Dans une sorte d’éternité

Anne-Marielle WILWERTH, D’abord le souffle, Taillis Pré, 2023, 104 p., 16 €, ISBN : 978-2874502064

wilwerth d'abord le soufflePour la troisième fois, Le Taillis Pré accueille au sein de sa collection un recueil de poèmes signé Anne-Marielle Wilwerth. Après avoir publié Ce que le bleu ne sait pas de fragile (2019) et Les miroirs du désordre (2021), la maison d’édition ouvre sa porte à une injonction de la poétesse : D’abord le souffle.

S’y déploie une pratique de la poésie brève (une succession de quatrains) où le lecteur fidèle aura plaisir à retrouver la fulgurance et la profondeur des images que propose la poésie d’Anne-Marielle Wilwerth. Dans D’abord le souffle, ces images sont au cœur d’un mouvement double : d’une part elles sont des objets consommables à la lecture ; d’autre part elles alimentent la construction d’une pensée sur le processus même de la création par l’écriture, des origines à l’étincelle de la découverte.

À l’origine de l’écriture, il y a toujours un étonnement, un émerveillement, un trouble qui retient l’attention de la poétesse :

L’enfance et l’écriture
cueillent les fruits
aux mêmes arbres
aux mêmes étonnements

Mais loin de l’objet de l’étonnement en lui-même – complètement absent du champ d’investigation de la poétesse – c’est essentiellement la nature de cet étonnement que le recueil inscrit en chaque poème. Tout au long du recueil, celle-ci est égrenée pour en rendre les propriétés aussi perceptibles que possible.

L’effort est nécessaire, car à la source du trouble poétique il y a une intuition du dépassement des limites des sens et de la pensée qui est, par essence, inatteignable. L’invisible, l’inexistant, l’indicible, l’ineffable, l’inaudible, l’incertain, l’inachevé, l’infini, l’inassemblé, l’inéluctable et l’impatience sont autant de manquements et d’absences dont la poésie d’Anne-Marielle Wilwerth se nourrit en même temps qu’elle cherche à les contrecarrer par l’écriture :

Ne sommes-nous pas tous
à notre insu
fraudeurs de ce qui n’existe pas
et pourtant existe par l’écriture

Goût du paradoxe, cette quête trouve une issue dans la découverte d’ouvertures qui sont à situer aux interstices des diverses temporalités, thématique omniprésente dans le recueil. L’éphémère, à la jonction du présent et du passé, apparait à la fois comme un gage de mouvement et comme une source d’instabilité :

Si l’éphémère
ne faisait pas que passer
ne serions-nous pas ancrés
dans une sorte d’éternité

Par son intermédiaire, la découverte semble possible. Il éclaire, parfois, le chemin de l’écriture qu’emprunte à tâtons la poétesse, au contraire du bloc dur du présent :

Jamais
le présent ne se laisse distraire
par les coups incessants
frappés aux portes d’hier

Pourtant, l’éphémère n’en est pas moins une forme de l’instant présent qui apparait justement comme la temporalité à laquelle il faudrait s’amarrer. Il est un amoncellement d’instants, un découpage du temps. De poème en poème, il semble revêtir les traits du souffle dont il est mis en exergue qu’il peut se réfugier en chaque mot (« Chaque mot est un refuge du souffle ») et auquel la poétesse nous enjoint de laisser la priorité.   

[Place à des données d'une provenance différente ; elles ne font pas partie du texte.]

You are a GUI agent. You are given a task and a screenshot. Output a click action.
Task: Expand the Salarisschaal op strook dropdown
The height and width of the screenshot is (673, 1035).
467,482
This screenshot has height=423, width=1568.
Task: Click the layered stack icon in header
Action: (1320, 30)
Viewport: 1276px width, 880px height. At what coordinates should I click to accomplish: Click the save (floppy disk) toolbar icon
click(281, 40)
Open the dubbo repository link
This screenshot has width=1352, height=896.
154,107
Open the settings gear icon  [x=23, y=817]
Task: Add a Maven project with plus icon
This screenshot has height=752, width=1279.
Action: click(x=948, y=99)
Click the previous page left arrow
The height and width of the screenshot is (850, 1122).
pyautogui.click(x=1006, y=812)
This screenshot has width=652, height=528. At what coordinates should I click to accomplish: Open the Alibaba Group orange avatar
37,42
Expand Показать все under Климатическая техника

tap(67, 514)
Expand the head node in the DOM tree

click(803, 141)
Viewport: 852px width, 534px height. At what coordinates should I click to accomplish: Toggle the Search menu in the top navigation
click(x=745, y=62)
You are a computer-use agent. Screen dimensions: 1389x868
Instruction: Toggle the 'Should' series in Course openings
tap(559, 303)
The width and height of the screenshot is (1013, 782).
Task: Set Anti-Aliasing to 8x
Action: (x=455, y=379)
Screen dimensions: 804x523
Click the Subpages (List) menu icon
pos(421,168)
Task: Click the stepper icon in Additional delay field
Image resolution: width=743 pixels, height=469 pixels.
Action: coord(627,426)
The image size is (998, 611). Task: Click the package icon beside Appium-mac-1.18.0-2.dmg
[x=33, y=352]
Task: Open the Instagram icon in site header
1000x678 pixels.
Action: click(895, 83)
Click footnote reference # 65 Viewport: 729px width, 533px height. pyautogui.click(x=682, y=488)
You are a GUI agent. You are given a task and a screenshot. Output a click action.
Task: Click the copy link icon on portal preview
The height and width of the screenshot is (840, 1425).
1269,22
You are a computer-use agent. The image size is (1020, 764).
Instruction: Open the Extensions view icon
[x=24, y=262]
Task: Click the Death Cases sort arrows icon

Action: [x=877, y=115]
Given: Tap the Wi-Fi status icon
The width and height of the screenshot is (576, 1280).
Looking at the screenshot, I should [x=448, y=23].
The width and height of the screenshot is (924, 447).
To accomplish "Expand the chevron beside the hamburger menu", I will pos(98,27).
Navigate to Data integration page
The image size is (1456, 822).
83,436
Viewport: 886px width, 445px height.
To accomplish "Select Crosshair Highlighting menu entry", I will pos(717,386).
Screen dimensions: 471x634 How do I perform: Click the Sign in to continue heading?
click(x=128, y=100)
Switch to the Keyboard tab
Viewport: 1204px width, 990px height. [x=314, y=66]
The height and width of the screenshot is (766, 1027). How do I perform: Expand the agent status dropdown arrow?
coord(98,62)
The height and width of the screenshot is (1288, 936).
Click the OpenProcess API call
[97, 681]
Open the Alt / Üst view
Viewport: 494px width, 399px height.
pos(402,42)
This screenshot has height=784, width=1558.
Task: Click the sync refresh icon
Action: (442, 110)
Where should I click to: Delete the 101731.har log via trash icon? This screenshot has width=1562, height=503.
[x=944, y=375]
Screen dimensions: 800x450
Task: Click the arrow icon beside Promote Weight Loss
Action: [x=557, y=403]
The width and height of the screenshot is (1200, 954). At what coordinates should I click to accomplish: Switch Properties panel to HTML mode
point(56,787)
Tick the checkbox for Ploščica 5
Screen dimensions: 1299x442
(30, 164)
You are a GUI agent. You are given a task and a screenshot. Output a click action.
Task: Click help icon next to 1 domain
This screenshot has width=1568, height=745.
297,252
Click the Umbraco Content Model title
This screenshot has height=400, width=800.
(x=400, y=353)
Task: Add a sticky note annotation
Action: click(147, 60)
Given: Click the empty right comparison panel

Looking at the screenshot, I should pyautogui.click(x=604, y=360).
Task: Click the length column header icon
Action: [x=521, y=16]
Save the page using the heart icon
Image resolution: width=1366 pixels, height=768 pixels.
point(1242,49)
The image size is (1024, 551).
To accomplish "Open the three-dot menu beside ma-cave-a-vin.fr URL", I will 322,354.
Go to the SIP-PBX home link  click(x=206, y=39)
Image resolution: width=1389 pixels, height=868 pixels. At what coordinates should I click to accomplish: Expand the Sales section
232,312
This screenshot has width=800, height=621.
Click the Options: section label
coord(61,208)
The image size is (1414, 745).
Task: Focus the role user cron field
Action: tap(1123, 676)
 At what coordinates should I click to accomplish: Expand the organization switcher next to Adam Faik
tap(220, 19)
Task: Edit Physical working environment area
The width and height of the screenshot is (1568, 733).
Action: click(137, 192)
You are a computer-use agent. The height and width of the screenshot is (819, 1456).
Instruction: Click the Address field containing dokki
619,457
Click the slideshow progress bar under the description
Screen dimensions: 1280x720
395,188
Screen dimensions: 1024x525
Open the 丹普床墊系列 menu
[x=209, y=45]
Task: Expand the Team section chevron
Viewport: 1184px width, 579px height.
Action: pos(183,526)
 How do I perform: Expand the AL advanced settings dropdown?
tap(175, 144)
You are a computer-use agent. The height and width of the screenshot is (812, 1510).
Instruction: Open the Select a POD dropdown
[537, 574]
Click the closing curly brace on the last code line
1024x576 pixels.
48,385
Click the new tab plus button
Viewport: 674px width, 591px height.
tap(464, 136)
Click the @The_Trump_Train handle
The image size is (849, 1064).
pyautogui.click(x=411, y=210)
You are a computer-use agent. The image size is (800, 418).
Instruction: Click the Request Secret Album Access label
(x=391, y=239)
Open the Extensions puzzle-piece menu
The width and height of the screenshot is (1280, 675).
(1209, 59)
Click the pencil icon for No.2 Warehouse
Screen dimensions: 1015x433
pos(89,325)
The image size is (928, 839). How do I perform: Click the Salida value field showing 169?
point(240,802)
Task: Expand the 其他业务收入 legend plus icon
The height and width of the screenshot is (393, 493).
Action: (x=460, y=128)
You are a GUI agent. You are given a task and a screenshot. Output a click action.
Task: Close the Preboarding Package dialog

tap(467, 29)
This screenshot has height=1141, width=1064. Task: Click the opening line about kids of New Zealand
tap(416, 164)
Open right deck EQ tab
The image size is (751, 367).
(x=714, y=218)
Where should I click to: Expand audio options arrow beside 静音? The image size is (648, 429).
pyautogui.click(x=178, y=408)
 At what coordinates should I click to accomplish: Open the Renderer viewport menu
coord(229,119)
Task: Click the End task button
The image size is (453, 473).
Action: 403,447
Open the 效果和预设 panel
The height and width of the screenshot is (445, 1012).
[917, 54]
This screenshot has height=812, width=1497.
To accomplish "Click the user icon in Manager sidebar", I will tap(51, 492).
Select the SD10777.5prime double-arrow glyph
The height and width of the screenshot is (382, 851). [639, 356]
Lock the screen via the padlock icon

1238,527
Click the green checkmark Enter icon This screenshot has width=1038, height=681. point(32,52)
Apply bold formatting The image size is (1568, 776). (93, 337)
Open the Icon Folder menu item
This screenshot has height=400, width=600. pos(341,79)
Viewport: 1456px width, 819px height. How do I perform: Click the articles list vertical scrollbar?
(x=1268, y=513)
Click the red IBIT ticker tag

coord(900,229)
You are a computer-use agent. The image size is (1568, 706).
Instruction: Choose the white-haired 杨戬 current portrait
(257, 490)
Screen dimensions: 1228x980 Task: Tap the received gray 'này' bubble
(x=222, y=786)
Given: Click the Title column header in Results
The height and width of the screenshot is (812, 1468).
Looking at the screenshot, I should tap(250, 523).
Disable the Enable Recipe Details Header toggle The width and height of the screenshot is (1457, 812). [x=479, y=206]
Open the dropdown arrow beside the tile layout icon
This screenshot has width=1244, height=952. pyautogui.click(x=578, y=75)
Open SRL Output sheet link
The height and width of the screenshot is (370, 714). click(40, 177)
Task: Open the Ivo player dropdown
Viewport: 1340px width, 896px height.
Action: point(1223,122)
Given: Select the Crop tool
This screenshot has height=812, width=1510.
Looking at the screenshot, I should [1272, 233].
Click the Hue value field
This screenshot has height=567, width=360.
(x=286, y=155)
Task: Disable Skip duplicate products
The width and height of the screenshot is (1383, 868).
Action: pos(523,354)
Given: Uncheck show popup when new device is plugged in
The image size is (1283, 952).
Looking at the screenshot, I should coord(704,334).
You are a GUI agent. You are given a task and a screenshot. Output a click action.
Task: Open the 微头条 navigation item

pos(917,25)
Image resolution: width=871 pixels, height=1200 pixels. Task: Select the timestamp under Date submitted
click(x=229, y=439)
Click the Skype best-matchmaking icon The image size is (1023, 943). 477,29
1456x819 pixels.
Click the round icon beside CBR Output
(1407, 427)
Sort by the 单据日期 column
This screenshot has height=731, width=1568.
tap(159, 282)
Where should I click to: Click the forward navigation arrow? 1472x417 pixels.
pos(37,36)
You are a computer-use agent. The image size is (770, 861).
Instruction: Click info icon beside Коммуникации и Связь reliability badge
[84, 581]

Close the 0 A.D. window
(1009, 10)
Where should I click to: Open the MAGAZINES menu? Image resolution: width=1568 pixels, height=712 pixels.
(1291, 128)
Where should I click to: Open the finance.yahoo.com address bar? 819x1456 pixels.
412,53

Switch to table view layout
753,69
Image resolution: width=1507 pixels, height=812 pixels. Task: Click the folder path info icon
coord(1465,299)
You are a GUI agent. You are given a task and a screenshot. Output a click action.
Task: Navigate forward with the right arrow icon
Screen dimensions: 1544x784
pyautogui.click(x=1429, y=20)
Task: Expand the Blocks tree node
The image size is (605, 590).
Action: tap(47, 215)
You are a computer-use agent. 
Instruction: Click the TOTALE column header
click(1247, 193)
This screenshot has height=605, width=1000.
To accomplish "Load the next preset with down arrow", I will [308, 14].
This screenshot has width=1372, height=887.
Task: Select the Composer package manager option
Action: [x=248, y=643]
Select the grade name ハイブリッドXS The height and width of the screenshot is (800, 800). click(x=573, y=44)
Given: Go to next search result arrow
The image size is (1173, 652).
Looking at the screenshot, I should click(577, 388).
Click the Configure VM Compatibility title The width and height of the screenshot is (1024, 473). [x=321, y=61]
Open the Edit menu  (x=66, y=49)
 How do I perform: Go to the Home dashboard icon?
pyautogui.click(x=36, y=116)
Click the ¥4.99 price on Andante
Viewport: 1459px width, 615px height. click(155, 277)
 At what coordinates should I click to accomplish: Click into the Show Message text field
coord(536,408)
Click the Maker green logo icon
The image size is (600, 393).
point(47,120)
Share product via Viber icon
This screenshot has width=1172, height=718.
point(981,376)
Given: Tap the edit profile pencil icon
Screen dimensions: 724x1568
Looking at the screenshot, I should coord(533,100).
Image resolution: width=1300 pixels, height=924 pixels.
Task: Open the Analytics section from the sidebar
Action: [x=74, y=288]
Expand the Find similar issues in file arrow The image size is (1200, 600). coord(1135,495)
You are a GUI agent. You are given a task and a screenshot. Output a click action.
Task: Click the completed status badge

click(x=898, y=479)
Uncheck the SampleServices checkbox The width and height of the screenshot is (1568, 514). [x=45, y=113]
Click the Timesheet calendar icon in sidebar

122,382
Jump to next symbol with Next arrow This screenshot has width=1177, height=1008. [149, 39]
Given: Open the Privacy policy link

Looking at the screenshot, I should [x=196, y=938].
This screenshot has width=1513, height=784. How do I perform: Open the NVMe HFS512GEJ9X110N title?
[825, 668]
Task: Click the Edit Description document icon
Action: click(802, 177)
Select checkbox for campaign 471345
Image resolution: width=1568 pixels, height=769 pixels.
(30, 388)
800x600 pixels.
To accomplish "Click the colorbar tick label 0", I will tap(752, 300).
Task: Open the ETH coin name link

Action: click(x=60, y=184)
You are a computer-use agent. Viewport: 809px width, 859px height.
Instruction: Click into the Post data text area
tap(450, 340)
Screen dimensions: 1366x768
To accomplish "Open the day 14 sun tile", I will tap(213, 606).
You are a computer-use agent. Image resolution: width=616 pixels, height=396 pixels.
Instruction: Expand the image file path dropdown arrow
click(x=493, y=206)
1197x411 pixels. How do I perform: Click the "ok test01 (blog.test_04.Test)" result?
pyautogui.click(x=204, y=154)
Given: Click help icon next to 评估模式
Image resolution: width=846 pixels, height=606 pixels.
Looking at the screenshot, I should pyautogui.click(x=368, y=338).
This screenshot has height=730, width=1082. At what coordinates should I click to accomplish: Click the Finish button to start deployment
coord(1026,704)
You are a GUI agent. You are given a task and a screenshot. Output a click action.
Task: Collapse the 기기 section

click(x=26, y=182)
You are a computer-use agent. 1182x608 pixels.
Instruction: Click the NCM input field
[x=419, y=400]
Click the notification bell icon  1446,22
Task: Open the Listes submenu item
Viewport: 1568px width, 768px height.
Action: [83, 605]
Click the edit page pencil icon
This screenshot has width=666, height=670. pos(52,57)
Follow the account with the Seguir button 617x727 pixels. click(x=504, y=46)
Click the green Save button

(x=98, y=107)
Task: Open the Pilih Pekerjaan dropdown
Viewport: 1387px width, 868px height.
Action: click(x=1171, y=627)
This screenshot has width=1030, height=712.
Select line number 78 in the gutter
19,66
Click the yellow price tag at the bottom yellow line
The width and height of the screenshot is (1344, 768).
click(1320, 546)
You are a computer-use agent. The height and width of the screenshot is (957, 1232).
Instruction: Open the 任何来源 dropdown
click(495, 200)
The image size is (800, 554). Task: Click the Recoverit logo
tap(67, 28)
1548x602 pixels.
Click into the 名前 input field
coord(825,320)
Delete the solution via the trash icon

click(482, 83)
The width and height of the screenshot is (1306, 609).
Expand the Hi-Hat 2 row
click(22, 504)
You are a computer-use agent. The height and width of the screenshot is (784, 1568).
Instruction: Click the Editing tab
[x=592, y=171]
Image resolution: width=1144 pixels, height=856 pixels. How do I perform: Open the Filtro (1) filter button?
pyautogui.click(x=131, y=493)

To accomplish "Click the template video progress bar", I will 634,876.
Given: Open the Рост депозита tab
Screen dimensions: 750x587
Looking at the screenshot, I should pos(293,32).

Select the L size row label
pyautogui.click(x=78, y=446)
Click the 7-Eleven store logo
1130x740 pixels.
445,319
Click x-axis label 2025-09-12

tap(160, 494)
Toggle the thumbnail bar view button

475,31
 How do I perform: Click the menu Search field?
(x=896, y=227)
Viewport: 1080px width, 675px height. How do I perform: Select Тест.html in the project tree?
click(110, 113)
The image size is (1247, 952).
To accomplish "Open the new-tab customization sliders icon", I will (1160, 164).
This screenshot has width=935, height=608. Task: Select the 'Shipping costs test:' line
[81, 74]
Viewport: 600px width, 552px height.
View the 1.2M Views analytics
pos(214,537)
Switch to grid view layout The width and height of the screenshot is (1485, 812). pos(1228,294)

Ainsi, se dessine une approche de la poésie, et plus largement de l’existence, en trois temps : une intuition vague et lointaine, le basculement dans une ouverture et l’ancrage dans un fragment temporel aussi périssable qu’il est pur présent. Ces trois temps correspondent au découpage du recueil en trois parties distinctes que sont « Vibrations de l’infime », « Trouver l’ouvert » et « D’abord le souffle ».

Au fil des pages, le lecteur chemine aux côtés de la poétesse, invité à la promenade autant qu’aux questionnements et aux révélations. Solides, élégants et sobres, les vers sont illustrés d’encres d’Éric Hennebique qui laissent une grande place à l’abstraction et au symbole. Elles accentuent la dimension extrêmement réflexive du recueil et plongent le lecteur dans les strates les plus primitives tantôt du poème, tantôt de sa propre intériorité, bien que le premier ne puisse exister sans le second :

Le poème a pour seul ancrage
ce que l’on est
mais dont on ne présageait rien
avant le poème

Voici qui permet encore de confirmer le double statut du poème tel que le conçoit Anne-Marielle Wilwerth et qui donne son rythme au recueil : à la fois produit fini et outil d’investigation.